• [Data for review]:
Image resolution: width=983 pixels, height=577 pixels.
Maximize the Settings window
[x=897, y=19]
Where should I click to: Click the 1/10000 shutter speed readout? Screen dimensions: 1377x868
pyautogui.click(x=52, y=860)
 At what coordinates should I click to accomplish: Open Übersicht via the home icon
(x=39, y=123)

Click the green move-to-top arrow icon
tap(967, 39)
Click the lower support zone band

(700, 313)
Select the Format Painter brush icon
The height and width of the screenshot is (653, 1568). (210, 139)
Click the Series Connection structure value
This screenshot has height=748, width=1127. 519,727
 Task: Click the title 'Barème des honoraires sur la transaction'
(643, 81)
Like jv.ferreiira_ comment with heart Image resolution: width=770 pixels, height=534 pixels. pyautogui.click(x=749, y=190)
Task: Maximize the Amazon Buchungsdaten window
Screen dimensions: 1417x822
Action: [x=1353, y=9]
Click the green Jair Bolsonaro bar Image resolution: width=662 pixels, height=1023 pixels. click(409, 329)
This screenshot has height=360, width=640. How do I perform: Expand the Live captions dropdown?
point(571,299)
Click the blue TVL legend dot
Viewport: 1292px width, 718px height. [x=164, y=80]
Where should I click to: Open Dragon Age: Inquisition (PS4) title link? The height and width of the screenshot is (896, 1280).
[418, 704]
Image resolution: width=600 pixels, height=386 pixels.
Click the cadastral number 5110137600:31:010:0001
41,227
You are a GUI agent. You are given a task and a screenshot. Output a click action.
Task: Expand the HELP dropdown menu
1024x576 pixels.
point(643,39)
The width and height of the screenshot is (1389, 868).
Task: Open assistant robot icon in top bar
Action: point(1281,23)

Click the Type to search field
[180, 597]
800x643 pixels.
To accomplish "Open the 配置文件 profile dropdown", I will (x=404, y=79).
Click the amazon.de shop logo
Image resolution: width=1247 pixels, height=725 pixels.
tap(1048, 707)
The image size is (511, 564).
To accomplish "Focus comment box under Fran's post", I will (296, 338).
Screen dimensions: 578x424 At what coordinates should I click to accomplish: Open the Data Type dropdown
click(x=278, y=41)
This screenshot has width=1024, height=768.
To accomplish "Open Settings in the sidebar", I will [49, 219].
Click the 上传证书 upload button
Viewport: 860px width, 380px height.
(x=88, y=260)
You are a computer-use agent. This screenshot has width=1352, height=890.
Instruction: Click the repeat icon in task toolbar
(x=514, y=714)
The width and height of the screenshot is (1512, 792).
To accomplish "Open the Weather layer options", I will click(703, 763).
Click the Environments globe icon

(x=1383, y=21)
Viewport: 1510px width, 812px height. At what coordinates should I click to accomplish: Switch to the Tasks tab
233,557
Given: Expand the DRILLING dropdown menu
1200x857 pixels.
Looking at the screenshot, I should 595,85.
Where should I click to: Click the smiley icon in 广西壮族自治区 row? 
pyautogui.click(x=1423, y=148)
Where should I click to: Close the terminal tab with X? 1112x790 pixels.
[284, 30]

• [Goal of the exercise]:
Set down each entry again, unchanged.

• [Written answer]:
Image resolution: width=983 pixels, height=577 pixels.
Maximize the Settings window
[x=897, y=19]
Where should I click to: Click the 1/10000 shutter speed readout? Screen dimensions: 1377x868
pyautogui.click(x=52, y=860)
 At what coordinates should I click to accomplish: Open Übersicht via the home icon
(x=39, y=123)

Click the green move-to-top arrow icon
tap(967, 39)
Click the lower support zone band

(700, 313)
Select the Format Painter brush icon
The height and width of the screenshot is (653, 1568). (210, 139)
Click the Series Connection structure value
This screenshot has height=748, width=1127. 519,727
 Task: Click the title 'Barème des honoraires sur la transaction'
(643, 81)
Like jv.ferreiira_ comment with heart Image resolution: width=770 pixels, height=534 pixels. pyautogui.click(x=749, y=190)
Task: Maximize the Amazon Buchungsdaten window
Screen dimensions: 1417x822
Action: [x=1353, y=9]
Click the green Jair Bolsonaro bar Image resolution: width=662 pixels, height=1023 pixels. click(409, 329)
This screenshot has height=360, width=640. How do I perform: Expand the Live captions dropdown?
point(571,299)
Click the blue TVL legend dot
Viewport: 1292px width, 718px height. [x=164, y=80]
Where should I click to: Open Dragon Age: Inquisition (PS4) title link? The height and width of the screenshot is (896, 1280).
[418, 704]
Image resolution: width=600 pixels, height=386 pixels.
Click the cadastral number 5110137600:31:010:0001
41,227
You are a GUI agent. You are given a task and a screenshot. Output a click action.
Task: Expand the HELP dropdown menu
1024x576 pixels.
point(643,39)
The width and height of the screenshot is (1389, 868).
Task: Open assistant robot icon in top bar
Action: point(1281,23)

Click the Type to search field
[180, 597]
800x643 pixels.
To accomplish "Open the 配置文件 profile dropdown", I will (x=404, y=79).
Click the amazon.de shop logo
Image resolution: width=1247 pixels, height=725 pixels.
tap(1048, 707)
The image size is (511, 564).
To accomplish "Focus comment box under Fran's post", I will (296, 338).
Screen dimensions: 578x424 At what coordinates should I click to accomplish: Open the Data Type dropdown
click(x=278, y=41)
This screenshot has width=1024, height=768.
To accomplish "Open Settings in the sidebar", I will [49, 219].
Click the 上传证书 upload button
Viewport: 860px width, 380px height.
(x=88, y=260)
You are a computer-use agent. This screenshot has width=1352, height=890.
Instruction: Click the repeat icon in task toolbar
(x=514, y=714)
The width and height of the screenshot is (1512, 792).
To accomplish "Open the Weather layer options", I will click(703, 763).
Click the Environments globe icon

(x=1383, y=21)
Viewport: 1510px width, 812px height. At what coordinates should I click to accomplish: Switch to the Tasks tab
233,557
Given: Expand the DRILLING dropdown menu
1200x857 pixels.
Looking at the screenshot, I should 595,85.
Where should I click to: Click the smiley icon in 广西壮族自治区 row? 
pyautogui.click(x=1423, y=148)
Where should I click to: Close the terminal tab with X? 1112x790 pixels.
[284, 30]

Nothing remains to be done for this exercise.